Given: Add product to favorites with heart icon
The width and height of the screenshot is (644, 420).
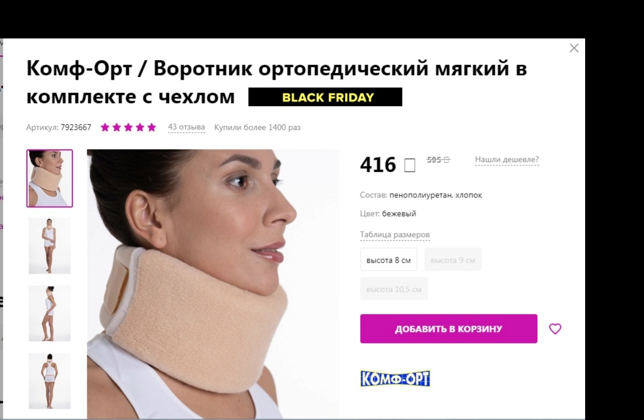Looking at the screenshot, I should (555, 329).
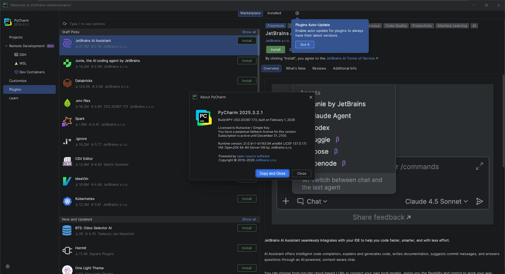The width and height of the screenshot is (505, 274).
Task: Open IDE settings gear at bottom left
Action: click(x=8, y=266)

----------

_Directions for this task_
Rewrite all of the items above, changing "favorites" to "wishlist" and keeping everything else the same. Leave the pictures out of your answer.

_Solution_
Given: Add product to wishlist with heart icon
The width and height of the screenshot is (644, 420).
Looking at the screenshot, I should (555, 329).
The width and height of the screenshot is (505, 274).
Task: Open IDE settings gear at bottom left
Action: click(x=8, y=266)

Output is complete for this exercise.